Livescience reports:
There were 595 incidents of onscreen tobacco use in the top-grossing youth-rated (G, PG, or PG-13) movies in 2010, a drop of 72 percent from the 2,093 incidents in 2005. The number of incidents in G-rated and PG-rated movies dropped 94 percent, from 472 in 2005 to 30 in 2010, the study said.
And 55 percent of all 137 top-grossing movies last year had no tobacco incidents at all, compared with 33 percent of the top-grossing movies in 2005. Among youth-rated movies, 70 percent had no incidents in 2010, compared with 45 percent in 2005.

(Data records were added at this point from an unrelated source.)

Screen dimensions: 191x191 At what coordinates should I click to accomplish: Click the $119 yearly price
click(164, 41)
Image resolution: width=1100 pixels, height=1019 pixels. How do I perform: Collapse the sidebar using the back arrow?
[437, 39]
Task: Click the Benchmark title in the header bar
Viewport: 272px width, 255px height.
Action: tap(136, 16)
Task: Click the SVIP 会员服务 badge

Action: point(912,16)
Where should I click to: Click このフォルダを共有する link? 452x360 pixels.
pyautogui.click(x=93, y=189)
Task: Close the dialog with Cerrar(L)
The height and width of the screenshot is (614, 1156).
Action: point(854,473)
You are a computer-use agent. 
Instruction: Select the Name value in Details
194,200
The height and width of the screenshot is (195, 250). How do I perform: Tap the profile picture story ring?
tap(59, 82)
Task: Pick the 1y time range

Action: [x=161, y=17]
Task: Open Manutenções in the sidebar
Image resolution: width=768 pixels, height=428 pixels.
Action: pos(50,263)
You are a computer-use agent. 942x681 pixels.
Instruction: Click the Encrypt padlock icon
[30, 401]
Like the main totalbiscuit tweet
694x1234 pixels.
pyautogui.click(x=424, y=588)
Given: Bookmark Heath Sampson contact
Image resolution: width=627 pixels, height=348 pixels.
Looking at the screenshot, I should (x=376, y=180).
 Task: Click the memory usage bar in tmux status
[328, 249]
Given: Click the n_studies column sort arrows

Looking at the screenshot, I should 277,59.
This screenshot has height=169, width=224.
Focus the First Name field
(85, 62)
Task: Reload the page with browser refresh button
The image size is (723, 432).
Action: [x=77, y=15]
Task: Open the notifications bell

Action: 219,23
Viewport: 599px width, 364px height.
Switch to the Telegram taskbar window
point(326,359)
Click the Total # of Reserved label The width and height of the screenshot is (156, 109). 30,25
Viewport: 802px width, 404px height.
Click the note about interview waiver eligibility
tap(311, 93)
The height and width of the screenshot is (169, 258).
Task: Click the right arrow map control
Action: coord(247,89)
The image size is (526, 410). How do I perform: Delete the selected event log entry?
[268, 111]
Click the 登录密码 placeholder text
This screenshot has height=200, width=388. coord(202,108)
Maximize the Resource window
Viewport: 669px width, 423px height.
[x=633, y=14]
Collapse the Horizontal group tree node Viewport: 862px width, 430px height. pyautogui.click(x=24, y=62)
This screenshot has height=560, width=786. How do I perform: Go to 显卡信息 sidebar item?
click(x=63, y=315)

The study’s researcher Stanton Glantz, director of the Center for Tobacco Control Research and Education at the University of California at San Francisco, noted that children often take up smoking as “a result of the balance of the pro- and anti-tobacco pressures on them.” So while there are considerable anti-smoking campaigns out there, movies and marketing campaigns that feature smoking seem to cancel those anti-smoking sentiments out.
But pressure to keep smoking out of children’s films seems to have generated substantial results, which means that toppling that pro- and anti-tobacco balance may have just gotten easier.